**Problem to solve:**
Beneath this task are records; print exactly the stretch of them from the line with "Click the search magnifier icon" through the line with "You are a computer-use agent. The", both ends included.

Dataset entries
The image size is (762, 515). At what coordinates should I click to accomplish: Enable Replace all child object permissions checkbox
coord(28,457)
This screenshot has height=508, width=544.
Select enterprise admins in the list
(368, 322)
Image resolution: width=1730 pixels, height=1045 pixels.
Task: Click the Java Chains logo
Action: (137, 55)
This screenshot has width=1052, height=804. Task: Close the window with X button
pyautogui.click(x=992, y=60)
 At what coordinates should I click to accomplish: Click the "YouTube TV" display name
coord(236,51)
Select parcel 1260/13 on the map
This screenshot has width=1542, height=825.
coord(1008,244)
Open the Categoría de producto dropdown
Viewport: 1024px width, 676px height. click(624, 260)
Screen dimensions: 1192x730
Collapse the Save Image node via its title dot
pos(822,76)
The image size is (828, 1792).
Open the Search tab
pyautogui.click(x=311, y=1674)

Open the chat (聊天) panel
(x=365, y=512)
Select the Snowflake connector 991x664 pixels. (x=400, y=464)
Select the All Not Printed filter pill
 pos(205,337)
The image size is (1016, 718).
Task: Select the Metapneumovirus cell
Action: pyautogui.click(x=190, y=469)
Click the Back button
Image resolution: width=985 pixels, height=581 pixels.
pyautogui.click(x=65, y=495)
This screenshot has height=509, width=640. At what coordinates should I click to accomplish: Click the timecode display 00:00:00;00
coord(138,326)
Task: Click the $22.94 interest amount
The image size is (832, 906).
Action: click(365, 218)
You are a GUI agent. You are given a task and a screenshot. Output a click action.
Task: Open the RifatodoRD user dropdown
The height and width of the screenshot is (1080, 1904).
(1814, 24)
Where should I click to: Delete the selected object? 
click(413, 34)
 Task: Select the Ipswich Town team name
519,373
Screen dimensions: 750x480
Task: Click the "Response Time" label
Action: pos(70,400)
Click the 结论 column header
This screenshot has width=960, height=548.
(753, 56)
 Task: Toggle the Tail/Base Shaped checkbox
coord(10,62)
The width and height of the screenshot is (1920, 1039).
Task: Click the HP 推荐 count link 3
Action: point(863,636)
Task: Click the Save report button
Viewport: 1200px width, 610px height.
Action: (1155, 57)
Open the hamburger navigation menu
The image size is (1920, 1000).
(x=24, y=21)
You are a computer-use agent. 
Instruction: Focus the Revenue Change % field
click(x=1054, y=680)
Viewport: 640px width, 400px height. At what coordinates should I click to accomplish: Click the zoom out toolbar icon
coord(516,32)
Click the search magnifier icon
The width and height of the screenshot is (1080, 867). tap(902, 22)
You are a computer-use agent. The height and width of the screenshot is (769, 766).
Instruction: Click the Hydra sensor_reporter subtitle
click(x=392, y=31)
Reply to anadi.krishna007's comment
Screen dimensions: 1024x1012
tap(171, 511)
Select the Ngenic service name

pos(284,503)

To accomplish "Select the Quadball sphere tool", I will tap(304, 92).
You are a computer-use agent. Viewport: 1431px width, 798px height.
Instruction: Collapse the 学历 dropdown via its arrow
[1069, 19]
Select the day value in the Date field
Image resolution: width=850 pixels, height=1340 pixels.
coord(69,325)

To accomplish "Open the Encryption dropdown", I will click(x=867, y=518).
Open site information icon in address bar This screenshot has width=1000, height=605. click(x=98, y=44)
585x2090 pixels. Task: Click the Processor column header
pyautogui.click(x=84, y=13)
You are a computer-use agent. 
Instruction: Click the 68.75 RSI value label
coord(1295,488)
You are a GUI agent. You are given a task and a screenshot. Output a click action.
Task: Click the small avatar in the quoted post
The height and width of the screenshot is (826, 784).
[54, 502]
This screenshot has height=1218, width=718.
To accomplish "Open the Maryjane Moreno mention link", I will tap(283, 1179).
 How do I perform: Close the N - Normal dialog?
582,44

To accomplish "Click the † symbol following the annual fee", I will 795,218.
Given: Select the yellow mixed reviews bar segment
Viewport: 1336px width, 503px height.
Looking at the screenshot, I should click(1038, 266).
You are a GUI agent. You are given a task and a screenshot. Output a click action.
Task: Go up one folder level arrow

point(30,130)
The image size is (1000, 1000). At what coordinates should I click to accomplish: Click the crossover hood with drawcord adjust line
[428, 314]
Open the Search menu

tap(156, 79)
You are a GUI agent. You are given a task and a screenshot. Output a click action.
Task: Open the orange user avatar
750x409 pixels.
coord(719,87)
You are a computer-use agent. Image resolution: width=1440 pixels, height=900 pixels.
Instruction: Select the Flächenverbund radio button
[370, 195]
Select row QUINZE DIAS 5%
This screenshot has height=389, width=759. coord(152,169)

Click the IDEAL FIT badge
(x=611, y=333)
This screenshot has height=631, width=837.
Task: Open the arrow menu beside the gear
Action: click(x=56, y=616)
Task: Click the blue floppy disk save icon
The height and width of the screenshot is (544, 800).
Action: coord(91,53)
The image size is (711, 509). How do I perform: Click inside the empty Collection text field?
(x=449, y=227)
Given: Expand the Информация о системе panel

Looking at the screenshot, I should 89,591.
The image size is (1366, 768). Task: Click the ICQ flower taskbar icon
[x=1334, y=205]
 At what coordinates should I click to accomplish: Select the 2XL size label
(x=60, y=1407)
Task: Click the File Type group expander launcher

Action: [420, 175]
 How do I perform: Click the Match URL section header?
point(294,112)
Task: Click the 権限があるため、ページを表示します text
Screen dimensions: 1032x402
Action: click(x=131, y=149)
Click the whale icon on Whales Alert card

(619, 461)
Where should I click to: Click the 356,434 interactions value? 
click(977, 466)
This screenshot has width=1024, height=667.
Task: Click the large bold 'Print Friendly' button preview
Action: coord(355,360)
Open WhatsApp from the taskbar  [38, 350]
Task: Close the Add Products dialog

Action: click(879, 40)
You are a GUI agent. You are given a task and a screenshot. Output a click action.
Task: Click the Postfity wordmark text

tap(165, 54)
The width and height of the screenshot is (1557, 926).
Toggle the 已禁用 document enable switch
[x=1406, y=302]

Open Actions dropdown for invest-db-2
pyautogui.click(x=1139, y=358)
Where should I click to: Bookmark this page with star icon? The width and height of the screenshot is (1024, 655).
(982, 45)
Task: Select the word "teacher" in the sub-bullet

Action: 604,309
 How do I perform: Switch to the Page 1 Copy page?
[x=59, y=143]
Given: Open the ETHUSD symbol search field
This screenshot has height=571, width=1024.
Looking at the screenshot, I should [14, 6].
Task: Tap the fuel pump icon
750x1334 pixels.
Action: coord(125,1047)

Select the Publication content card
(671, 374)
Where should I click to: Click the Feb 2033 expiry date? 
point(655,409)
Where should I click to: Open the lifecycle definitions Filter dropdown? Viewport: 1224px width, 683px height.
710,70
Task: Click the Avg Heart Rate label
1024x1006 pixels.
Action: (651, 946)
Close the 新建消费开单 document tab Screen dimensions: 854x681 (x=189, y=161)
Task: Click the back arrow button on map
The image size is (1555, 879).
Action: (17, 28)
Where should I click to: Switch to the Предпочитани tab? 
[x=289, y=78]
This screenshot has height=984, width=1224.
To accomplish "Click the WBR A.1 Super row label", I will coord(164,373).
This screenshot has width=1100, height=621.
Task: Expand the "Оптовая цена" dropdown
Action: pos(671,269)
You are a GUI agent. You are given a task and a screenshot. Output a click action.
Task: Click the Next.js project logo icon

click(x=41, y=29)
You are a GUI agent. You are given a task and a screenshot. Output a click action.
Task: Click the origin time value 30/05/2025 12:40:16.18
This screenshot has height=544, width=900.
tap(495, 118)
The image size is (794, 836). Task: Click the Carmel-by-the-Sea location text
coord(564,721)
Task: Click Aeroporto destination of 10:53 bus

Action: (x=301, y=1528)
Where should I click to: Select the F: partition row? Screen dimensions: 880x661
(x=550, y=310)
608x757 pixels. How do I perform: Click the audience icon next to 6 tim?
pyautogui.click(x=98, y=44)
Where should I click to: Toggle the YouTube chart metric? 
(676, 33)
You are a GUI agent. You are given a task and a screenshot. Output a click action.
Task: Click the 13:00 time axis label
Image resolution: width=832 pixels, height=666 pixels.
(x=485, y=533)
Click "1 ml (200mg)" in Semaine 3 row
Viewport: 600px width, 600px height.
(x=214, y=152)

**Result of this task:**
Click the search magnifier icon
The width and height of the screenshot is (1080, 867). tap(902, 22)
You are a computer-use agent. The height and width of the screenshot is (769, 766).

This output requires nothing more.